Supplied records -
::::

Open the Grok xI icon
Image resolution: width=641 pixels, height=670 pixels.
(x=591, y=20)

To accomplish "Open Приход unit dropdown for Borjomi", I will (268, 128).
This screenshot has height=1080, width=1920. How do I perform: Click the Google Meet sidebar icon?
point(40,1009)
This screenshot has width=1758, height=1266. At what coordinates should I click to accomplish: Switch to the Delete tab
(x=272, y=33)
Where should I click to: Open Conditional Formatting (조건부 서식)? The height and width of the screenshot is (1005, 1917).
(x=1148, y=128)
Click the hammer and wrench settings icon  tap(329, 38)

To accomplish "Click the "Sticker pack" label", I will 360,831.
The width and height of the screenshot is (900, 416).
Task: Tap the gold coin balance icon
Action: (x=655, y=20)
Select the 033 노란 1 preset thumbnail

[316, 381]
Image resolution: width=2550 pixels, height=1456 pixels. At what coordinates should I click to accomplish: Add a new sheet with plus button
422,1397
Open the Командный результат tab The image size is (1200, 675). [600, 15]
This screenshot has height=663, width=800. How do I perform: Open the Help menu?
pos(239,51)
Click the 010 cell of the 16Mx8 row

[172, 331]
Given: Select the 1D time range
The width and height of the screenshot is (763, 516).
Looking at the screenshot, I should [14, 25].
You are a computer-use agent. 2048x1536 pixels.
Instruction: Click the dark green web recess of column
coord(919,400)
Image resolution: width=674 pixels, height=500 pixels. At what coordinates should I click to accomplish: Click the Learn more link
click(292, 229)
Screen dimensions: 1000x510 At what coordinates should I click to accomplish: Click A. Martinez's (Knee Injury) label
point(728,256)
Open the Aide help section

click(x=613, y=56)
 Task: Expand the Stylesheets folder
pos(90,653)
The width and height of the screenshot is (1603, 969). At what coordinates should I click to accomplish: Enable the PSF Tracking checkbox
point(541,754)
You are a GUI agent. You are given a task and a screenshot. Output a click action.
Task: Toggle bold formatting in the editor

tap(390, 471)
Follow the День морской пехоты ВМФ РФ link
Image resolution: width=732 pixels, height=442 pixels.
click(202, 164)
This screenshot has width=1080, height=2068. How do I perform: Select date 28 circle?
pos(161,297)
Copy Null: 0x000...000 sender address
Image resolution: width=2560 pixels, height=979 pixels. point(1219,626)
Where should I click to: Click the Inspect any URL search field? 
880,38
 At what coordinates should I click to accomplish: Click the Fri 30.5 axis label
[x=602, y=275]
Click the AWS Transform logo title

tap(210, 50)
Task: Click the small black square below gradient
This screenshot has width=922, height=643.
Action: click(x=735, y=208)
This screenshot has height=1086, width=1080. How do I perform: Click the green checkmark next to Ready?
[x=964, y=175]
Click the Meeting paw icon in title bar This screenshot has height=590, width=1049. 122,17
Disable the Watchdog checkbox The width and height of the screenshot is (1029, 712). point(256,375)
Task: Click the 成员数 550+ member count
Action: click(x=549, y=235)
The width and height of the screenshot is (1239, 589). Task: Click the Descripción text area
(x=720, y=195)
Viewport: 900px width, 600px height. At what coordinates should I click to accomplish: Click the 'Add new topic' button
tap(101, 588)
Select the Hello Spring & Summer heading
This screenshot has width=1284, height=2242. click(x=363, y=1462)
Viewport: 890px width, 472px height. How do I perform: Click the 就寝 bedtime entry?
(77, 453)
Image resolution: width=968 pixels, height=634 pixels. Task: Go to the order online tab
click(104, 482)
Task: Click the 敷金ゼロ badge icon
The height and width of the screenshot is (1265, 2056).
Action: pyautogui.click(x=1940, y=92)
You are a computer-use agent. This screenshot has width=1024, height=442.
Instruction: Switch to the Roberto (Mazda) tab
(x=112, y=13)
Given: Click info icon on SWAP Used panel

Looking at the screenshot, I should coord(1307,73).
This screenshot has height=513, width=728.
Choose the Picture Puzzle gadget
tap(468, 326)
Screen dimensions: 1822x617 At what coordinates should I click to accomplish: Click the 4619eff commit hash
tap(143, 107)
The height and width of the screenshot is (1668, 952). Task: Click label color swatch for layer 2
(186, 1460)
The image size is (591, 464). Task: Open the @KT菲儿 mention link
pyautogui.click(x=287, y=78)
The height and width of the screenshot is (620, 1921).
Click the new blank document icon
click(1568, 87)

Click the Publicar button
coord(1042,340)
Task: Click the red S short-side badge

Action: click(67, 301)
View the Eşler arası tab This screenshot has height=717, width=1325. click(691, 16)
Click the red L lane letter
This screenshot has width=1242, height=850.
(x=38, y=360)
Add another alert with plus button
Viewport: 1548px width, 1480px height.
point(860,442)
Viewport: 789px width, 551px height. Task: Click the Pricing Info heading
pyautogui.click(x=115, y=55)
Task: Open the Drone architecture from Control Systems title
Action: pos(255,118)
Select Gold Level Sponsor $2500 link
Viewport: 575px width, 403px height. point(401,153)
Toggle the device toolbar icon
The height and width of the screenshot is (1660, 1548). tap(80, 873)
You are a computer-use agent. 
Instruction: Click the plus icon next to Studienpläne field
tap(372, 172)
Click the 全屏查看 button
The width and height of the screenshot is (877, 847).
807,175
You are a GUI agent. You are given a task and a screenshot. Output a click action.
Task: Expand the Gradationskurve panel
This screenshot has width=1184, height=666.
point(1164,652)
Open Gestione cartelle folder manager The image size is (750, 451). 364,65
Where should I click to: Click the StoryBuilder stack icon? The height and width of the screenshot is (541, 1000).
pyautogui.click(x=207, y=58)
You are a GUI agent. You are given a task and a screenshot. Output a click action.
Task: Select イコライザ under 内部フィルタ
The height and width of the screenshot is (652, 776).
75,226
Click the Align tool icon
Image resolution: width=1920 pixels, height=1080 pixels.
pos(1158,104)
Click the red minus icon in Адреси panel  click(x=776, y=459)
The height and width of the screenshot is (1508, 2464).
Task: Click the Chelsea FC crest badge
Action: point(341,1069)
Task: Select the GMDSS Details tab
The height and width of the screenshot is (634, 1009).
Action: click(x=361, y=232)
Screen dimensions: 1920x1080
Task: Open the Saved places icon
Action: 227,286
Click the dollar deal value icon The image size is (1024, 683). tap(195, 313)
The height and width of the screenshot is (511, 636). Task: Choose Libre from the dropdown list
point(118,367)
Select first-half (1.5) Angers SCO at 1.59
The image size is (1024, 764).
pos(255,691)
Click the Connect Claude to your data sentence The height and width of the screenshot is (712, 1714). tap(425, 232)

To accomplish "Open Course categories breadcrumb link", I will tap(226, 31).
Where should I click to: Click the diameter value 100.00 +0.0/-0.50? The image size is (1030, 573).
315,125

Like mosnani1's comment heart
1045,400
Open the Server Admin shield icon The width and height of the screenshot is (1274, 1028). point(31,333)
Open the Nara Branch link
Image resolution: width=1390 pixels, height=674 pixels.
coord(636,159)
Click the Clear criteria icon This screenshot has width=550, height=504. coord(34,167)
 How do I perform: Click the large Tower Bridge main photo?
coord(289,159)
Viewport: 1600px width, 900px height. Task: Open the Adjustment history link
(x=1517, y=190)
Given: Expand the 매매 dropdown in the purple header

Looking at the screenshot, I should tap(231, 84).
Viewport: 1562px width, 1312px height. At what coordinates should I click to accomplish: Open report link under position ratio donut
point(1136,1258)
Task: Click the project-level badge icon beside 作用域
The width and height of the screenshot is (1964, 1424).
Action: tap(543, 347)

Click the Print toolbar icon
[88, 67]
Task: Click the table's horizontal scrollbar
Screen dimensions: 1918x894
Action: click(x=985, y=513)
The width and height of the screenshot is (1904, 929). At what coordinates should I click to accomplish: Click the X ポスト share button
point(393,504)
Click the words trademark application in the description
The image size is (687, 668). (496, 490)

::::

Requirement -
Write out the listing above word for word, every line of it.

Exercise solution -
Open the Grok xI icon
Image resolution: width=641 pixels, height=670 pixels.
(x=591, y=20)

To accomplish "Open Приход unit dropdown for Borjomi", I will (268, 128).
This screenshot has height=1080, width=1920. How do I perform: Click the Google Meet sidebar icon?
point(40,1009)
This screenshot has width=1758, height=1266. At what coordinates should I click to accomplish: Switch to the Delete tab
(x=272, y=33)
Where should I click to: Open Conditional Formatting (조건부 서식)? The height and width of the screenshot is (1005, 1917).
(x=1148, y=128)
Click the hammer and wrench settings icon  tap(329, 38)

To accomplish "Click the "Sticker pack" label", I will 360,831.
The width and height of the screenshot is (900, 416).
Task: Tap the gold coin balance icon
Action: (x=655, y=20)
Select the 033 노란 1 preset thumbnail

[316, 381]
Image resolution: width=2550 pixels, height=1456 pixels. At what coordinates should I click to accomplish: Add a new sheet with plus button
422,1397
Open the Командный результат tab The image size is (1200, 675). [600, 15]
This screenshot has height=663, width=800. How do I perform: Open the Help menu?
pos(239,51)
Click the 010 cell of the 16Mx8 row

[172, 331]
Given: Select the 1D time range
The width and height of the screenshot is (763, 516).
Looking at the screenshot, I should [14, 25].
You are a computer-use agent. 2048x1536 pixels.
Instruction: Click the dark green web recess of column
coord(919,400)
Image resolution: width=674 pixels, height=500 pixels. At what coordinates should I click to accomplish: Click the Learn more link
click(292, 229)
Screen dimensions: 1000x510 At what coordinates should I click to accomplish: Click A. Martinez's (Knee Injury) label
point(728,256)
Open the Aide help section

click(x=613, y=56)
 Task: Expand the Stylesheets folder
pos(90,653)
The width and height of the screenshot is (1603, 969). At what coordinates should I click to accomplish: Enable the PSF Tracking checkbox
point(541,754)
You are a GUI agent. You are given a task and a screenshot. Output a click action.
Task: Toggle bold formatting in the editor

tap(390, 471)
Follow the День морской пехоты ВМФ РФ link
Image resolution: width=732 pixels, height=442 pixels.
click(202, 164)
This screenshot has width=1080, height=2068. How do I perform: Select date 28 circle?
pos(161,297)
Copy Null: 0x000...000 sender address
Image resolution: width=2560 pixels, height=979 pixels. point(1219,626)
Where should I click to: Click the Inspect any URL search field? 
880,38
 At what coordinates should I click to accomplish: Click the Fri 30.5 axis label
[x=602, y=275]
Click the AWS Transform logo title

tap(210, 50)
Task: Click the small black square below gradient
This screenshot has width=922, height=643.
Action: click(x=735, y=208)
This screenshot has height=1086, width=1080. How do I perform: Click the green checkmark next to Ready?
[x=964, y=175]
Click the Meeting paw icon in title bar This screenshot has height=590, width=1049. 122,17
Disable the Watchdog checkbox The width and height of the screenshot is (1029, 712). point(256,375)
Task: Click the 成员数 550+ member count
Action: click(x=549, y=235)
The width and height of the screenshot is (1239, 589). Task: Click the Descripción text area
(x=720, y=195)
Viewport: 900px width, 600px height. At what coordinates should I click to accomplish: Click the 'Add new topic' button
tap(101, 588)
Select the Hello Spring & Summer heading
This screenshot has width=1284, height=2242. click(x=363, y=1462)
Viewport: 890px width, 472px height. How do I perform: Click the 就寝 bedtime entry?
(77, 453)
Image resolution: width=968 pixels, height=634 pixels. Task: Go to the order online tab
click(104, 482)
Task: Click the 敷金ゼロ badge icon
The height and width of the screenshot is (1265, 2056).
Action: pyautogui.click(x=1940, y=92)
You are a computer-use agent. This screenshot has width=1024, height=442.
Instruction: Switch to the Roberto (Mazda) tab
(x=112, y=13)
Given: Click info icon on SWAP Used panel

Looking at the screenshot, I should coord(1307,73).
This screenshot has height=513, width=728.
Choose the Picture Puzzle gadget
tap(468, 326)
Screen dimensions: 1822x617 At what coordinates should I click to accomplish: Click the 4619eff commit hash
tap(143, 107)
The height and width of the screenshot is (1668, 952). Task: Click label color swatch for layer 2
(186, 1460)
The image size is (591, 464). Task: Open the @KT菲儿 mention link
pyautogui.click(x=287, y=78)
The height and width of the screenshot is (620, 1921).
Click the new blank document icon
click(1568, 87)

Click the Publicar button
coord(1042,340)
Task: Click the red S short-side badge

Action: click(67, 301)
View the Eşler arası tab This screenshot has height=717, width=1325. click(691, 16)
Click the red L lane letter
This screenshot has width=1242, height=850.
(x=38, y=360)
Add another alert with plus button
Viewport: 1548px width, 1480px height.
point(860,442)
Viewport: 789px width, 551px height. Task: Click the Pricing Info heading
pyautogui.click(x=115, y=55)
Task: Open the Drone architecture from Control Systems title
Action: pos(255,118)
Select Gold Level Sponsor $2500 link
Viewport: 575px width, 403px height. point(401,153)
Toggle the device toolbar icon
The height and width of the screenshot is (1660, 1548). tap(80, 873)
You are a computer-use agent. 
Instruction: Click the plus icon next to Studienpläne field
tap(372, 172)
Click the 全屏查看 button
The width and height of the screenshot is (877, 847).
807,175
You are a GUI agent. You are given a task and a screenshot. Output a click action.
Task: Expand the Gradationskurve panel
This screenshot has width=1184, height=666.
point(1164,652)
Open Gestione cartelle folder manager The image size is (750, 451). 364,65
Where should I click to: Click the StoryBuilder stack icon? The height and width of the screenshot is (541, 1000).
pyautogui.click(x=207, y=58)
You are a GUI agent. You are given a task and a screenshot. Output a click action.
Task: Select イコライザ under 内部フィルタ
The height and width of the screenshot is (652, 776).
75,226
Click the Align tool icon
Image resolution: width=1920 pixels, height=1080 pixels.
pos(1158,104)
Click the red minus icon in Адреси panel  click(x=776, y=459)
The height and width of the screenshot is (1508, 2464).
Task: Click the Chelsea FC crest badge
Action: point(341,1069)
Task: Select the GMDSS Details tab
The height and width of the screenshot is (634, 1009).
Action: click(x=361, y=232)
Screen dimensions: 1920x1080
Task: Open the Saved places icon
Action: 227,286
Click the dollar deal value icon The image size is (1024, 683). tap(195, 313)
The height and width of the screenshot is (511, 636). Task: Choose Libre from the dropdown list
point(118,367)
Select first-half (1.5) Angers SCO at 1.59
The image size is (1024, 764).
pos(255,691)
Click the Connect Claude to your data sentence The height and width of the screenshot is (712, 1714). tap(425, 232)

To accomplish "Open Course categories breadcrumb link", I will tap(226, 31).
Where should I click to: Click the diameter value 100.00 +0.0/-0.50? The image size is (1030, 573).
315,125

Like mosnani1's comment heart
1045,400
Open the Server Admin shield icon The width and height of the screenshot is (1274, 1028). point(31,333)
Open the Nara Branch link
Image resolution: width=1390 pixels, height=674 pixels.
coord(636,159)
Click the Clear criteria icon This screenshot has width=550, height=504. coord(34,167)
 How do I perform: Click the large Tower Bridge main photo?
coord(289,159)
Viewport: 1600px width, 900px height. Task: Open the Adjustment history link
(x=1517, y=190)
Given: Expand the 매매 dropdown in the purple header

Looking at the screenshot, I should tap(231, 84).
Viewport: 1562px width, 1312px height. At what coordinates should I click to accomplish: Open report link under position ratio donut
point(1136,1258)
Task: Click the project-level badge icon beside 作用域
The width and height of the screenshot is (1964, 1424).
Action: tap(543, 347)

Click the Print toolbar icon
[88, 67]
Task: Click the table's horizontal scrollbar
Screen dimensions: 1918x894
Action: click(x=985, y=513)
The width and height of the screenshot is (1904, 929). At what coordinates should I click to accomplish: Click the X ポスト share button
point(393,504)
Click the words trademark application in the description
The image size is (687, 668). (496, 490)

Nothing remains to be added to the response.